- EXERCISE DESCRIPTION
Output the line containing "Given: Expand the Advance dropdown", then every remaining line of the entries below, exactly as written and with no other text.

- RECORDS FOR THIS EXERCISE
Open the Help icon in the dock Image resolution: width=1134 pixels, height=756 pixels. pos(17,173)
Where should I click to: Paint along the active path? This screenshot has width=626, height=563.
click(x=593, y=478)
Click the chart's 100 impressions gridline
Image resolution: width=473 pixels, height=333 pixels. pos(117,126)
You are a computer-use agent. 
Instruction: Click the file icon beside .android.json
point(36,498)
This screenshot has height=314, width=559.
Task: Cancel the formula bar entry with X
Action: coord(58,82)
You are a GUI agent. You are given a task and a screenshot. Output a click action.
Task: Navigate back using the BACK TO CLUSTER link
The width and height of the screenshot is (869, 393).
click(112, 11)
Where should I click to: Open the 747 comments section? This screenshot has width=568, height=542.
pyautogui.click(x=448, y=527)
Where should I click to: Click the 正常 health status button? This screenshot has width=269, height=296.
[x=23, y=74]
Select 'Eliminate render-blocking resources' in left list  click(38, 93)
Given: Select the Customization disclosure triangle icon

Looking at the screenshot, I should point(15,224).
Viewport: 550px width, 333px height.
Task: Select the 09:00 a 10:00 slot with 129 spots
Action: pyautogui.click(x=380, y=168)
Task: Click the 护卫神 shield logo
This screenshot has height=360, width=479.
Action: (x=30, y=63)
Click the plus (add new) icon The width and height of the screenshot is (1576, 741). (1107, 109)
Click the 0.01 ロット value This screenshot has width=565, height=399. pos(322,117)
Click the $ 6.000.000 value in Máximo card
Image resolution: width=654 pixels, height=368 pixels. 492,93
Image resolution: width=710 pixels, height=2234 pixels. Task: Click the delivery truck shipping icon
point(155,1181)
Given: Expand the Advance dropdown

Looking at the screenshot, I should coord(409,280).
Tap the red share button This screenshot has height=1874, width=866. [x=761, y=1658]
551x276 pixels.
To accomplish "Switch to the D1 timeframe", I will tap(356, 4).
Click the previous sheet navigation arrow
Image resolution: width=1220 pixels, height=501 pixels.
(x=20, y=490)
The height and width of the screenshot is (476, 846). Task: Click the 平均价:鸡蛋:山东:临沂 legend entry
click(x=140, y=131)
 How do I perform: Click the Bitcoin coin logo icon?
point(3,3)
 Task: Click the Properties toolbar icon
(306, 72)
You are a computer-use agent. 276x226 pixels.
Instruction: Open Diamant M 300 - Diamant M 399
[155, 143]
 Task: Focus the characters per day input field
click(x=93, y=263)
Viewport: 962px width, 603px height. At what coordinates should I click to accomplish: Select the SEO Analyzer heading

- EXPECTED OUTPUT
Given: Expand the Advance dropdown

Looking at the screenshot, I should coord(409,280).
Tap the red share button This screenshot has height=1874, width=866. [x=761, y=1658]
551x276 pixels.
To accomplish "Switch to the D1 timeframe", I will tap(356, 4).
Click the previous sheet navigation arrow
Image resolution: width=1220 pixels, height=501 pixels.
(x=20, y=490)
The height and width of the screenshot is (476, 846). Task: Click the 平均价:鸡蛋:山东:临沂 legend entry
click(x=140, y=131)
 How do I perform: Click the Bitcoin coin logo icon?
point(3,3)
 Task: Click the Properties toolbar icon
(306, 72)
You are a computer-use agent. 276x226 pixels.
Instruction: Open Diamant M 300 - Diamant M 399
[155, 143]
 Task: Focus the characters per day input field
click(x=93, y=263)
Viewport: 962px width, 603px height. At what coordinates should I click to accomplish: Select the SEO Analyzer heading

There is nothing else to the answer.